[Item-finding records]

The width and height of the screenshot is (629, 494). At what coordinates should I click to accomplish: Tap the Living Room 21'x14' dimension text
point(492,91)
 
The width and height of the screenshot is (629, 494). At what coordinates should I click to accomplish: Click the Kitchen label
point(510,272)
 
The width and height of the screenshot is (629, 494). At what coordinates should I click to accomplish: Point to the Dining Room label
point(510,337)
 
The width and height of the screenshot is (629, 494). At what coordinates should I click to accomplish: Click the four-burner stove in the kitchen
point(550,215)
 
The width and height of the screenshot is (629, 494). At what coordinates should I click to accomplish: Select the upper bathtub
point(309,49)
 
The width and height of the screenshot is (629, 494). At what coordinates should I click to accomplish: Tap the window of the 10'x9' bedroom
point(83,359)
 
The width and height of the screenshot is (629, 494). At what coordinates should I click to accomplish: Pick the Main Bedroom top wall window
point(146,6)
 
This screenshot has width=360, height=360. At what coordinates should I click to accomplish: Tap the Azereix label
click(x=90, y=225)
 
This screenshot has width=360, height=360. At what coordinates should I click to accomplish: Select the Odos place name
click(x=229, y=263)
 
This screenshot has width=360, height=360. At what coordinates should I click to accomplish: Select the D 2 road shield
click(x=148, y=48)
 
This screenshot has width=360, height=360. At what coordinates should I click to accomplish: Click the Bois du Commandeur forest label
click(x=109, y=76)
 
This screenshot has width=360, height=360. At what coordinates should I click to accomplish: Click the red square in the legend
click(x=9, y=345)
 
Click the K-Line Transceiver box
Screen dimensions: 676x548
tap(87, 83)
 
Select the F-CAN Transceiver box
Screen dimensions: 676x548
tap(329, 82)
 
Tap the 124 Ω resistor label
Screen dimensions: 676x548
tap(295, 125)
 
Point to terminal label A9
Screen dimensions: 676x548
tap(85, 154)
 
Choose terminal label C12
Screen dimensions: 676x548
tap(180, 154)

**Stated exercise**.
Locate each line in the rows above that contains the word "Select", and copy those lines.

**Response below**.
The width and height of the screenshot is (629, 494). At what coordinates should I click to accomplish: Select the upper bathtub
This screenshot has width=360, height=360. At what coordinates should I click to accomplish: Select the Odos place name
This screenshot has width=360, height=360. At what coordinates should I click to accomplish: Select the D 2 road shield
Select the F-CAN Transceiver box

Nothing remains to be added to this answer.